— Set task 1 —
Please summarize the forum thread on Tuftruck heavy-duty coil springs in two sentences.
— Set task 2 —
Carry on the forum thread about Tuftruck heavy-duty coil springs from the point where it stops.

* Begin Source extract *

# Tuftruck Heavy Duty Coil Springs



## JBano13 (Dec 11, 2009)

Has anyone used tuftrucks heavy duty springs? I got an email about them and they caught my eye. The truck is 2013 F350 Platinum, srw, crew cab, with a 9.5' Fisher SS XV2 and it does sag a little with the plow on and the edges scrape on small bumps and driveways when in a vee. I figured the 2.5" lift springs would get the truck level and then swap the front oem rancho shocks for the rancho shocks that are from the rancho 2.5" kit. Pros and Cons? I would only worry about the effect on ride quality and warranty issues.

http://tuftruck.com/products/ford/F350-2008-2013.html

http://www.gorancho.com/shock_lookup.php?cat=shock&shock_type=Rancho+Suspension+System&year=2013&make=Ford&model=F-350+Super+Duty&drive=4WD&additionaldrop1=all_systems&additionaldrop2=&x=60&y=18


----------



## redneck farmer (Dec 2, 2006)

I found them as well and am thinking of going with the TTC-2816 springs in my 09 f-350 don't know of anyone who has them. My local garage was trying to find ford springs for me, these were half the cost of the ford ones and they said they would probably be better as ford springs start sagging


----------



## JBano13 (Dec 11, 2009)

I've searched on the forum and seen some guys in the dodge section have used them and have all replaced their shocks to longer ones to accommodate the lift. They all say they still ride as good if not better than before but I wanted to see if anyone had experience on our trucks specifically.


----------



## WilliamOak (Feb 11, 2008)

What's the price you guys are getting on these? I just put 7k coils in my 06 and i paid about $225 if I remember right


----------



## JBano13 (Dec 11, 2009)

They are about $228 with free shipping for the extra heavy duty springs with 2.5" lift. Orders over $200 get $20 off from SD Truck Spring.

* End Source extract *
* Begin Data provided *

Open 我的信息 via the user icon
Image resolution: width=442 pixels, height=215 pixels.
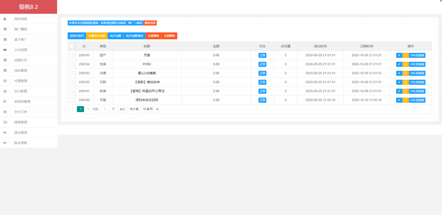coord(4,19)
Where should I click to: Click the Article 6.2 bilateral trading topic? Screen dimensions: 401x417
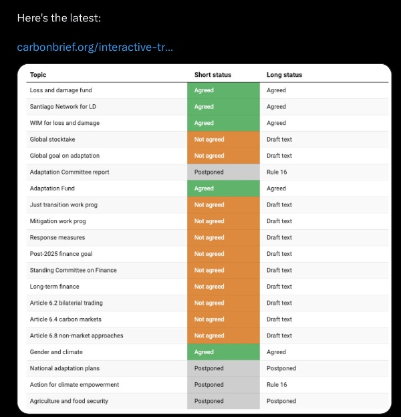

* End Data provided *

— Final answer 1 —
An F350 owner whose truck sags under a plow asks about Tuftruck's heavy-duty 2.5" lift springs paired with Rancho shocks, worried mainly about ride quality and warranty, and another member considering TTC-2816 springs notes they cost half as much as Ford's. Dodge owners on the forum reportedly fitted longer shocks and say the ride is as good or better, and the springs run about $228 with free shipping, close to the roughly $225 one member paid for coils in his 06.

— Final answer 2 —
----------



## WilliamOak (Feb 11, 2008)

If anyone grabs these let me know if you actually get the "lift" they claim too.


----------



## JBano13 (Dec 11, 2009)

I'm too worried about warranty issues with the truck. If something goes wrong with the truck the manufacturers seem to love having aftermarket things to blame it on.


----------



## 90plow (Dec 22, 2001)

I doubt a dealer would pick up on these springs as they're more incognito than the lift blocks. Plus stock looking rancho shocks would really help keep them in the dark. Let me know if anyone finds more info they sound like a better deal than the 2" leveling kits with the spring spacers.


----------



## Dpown (Jul 28, 2014)

I have those springs in my 350 and they work like a charm. You don't really get a 'lift', more that it evens our your ride. The ride is still smooth as well, really good handling.


----------



## Pit Crew (Mar 19, 2014)

JB, put your plow in scoop position, lower blade and tighten chains. It will pick the plow up higher.


----------



## Dpown (Jul 28, 2014)

He will still have a problem with his suspension though.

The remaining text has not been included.